The present invention relates to a viewing completion rate estimation apparatus, a viewing completion rate estimation method, and a program.

BACKGROUND ART

Video communication services (for example, IPTV and adaptive streaming (for example, HLS and MPEG-DASH)) for transferring video media including video and audio (hereinafter, to include speech) between terminals or between a server and a terminal via the Internet have become widespread.

Since the Internet is not a network in which communication quality is necessarily guaranteed, when communication is performed using speech media, video media, or the like, a decrease in a bit rate due to a narrow line bandwidth between a viewer terminal and a network, a packet loss due to line congestion, a packet transfer delay, or packet retransmission occurs, and quality perceived by a viewer for speech media, video media, or the like deteriorates.

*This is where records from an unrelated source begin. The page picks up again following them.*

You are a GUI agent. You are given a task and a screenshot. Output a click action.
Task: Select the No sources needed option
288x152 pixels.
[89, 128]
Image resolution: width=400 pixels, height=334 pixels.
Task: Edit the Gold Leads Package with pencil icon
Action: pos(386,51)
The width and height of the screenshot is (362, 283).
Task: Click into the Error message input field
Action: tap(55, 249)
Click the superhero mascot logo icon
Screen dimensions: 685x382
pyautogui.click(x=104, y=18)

Specifically, since a video cannot be delivered at an excessive bit rate via a network, an original video is encoded, and the definition of the entire video is lowered when the original video is encoded because of deterioration of the video signal in a frame through processing on a per block basis or the loss of a high frequency component of the video signal. Furthermore, the delivery bit rate cannot be secured, so that the resolution of the video is lowered and the definition is lowered, or the video becomes discontinuous because the continuity of the video cannot be secured due to lowering of the frame rate. When encoded video data is transmitted as a packet to a viewer terminal via a network, if packet loss or discarding occurs, deterioration occurs in a frame/or throughput or the like decreases, so that the packet is not received by the reproduction timing, and the reproduction of the video stops due to a short of a data buffer amount in the viewer terminal.

Similarly, in a case of audio, since audio cannot be delivered at an excessive bit rate via a network, the original audio is encoded, and when the original audio is encoded, a high-frequency component of the audio is lost, and so the clarity of the audio is lost. Similar to the case of a video, when encoded audio data is transmitted as a packet to a viewer terminal via a network, if packet loss or discarding occurs, distortion occurs in the audio/or throughput or the like decreases, so that the packet is not received by the reproduction timing, and the reproduction of the audio stops due to a short of a data buffer amount in the viewer terminal.

As a result, a viewer perceives video degradation and audio degradation, and perceives degradation in audio-visual quality. This perceived deterioration in quality causes a problem that the user abandons viewing before the user finishes viewing the video completely.

In order for a service provider to provide the video communication service as described above with good quality and to reduce the viewing abandonment due to the quality degradation (thereby increasing the viewing completion rate), it is important to determine the service quality on the basis of the correspondence relationship between the quality and the viewing completion rate.

Therefore, there is a need for a viewing completion rate estimation technology capable of appropriately expressing the relationship between the audio-visual quality felt by the viewer and the viewing completion rate.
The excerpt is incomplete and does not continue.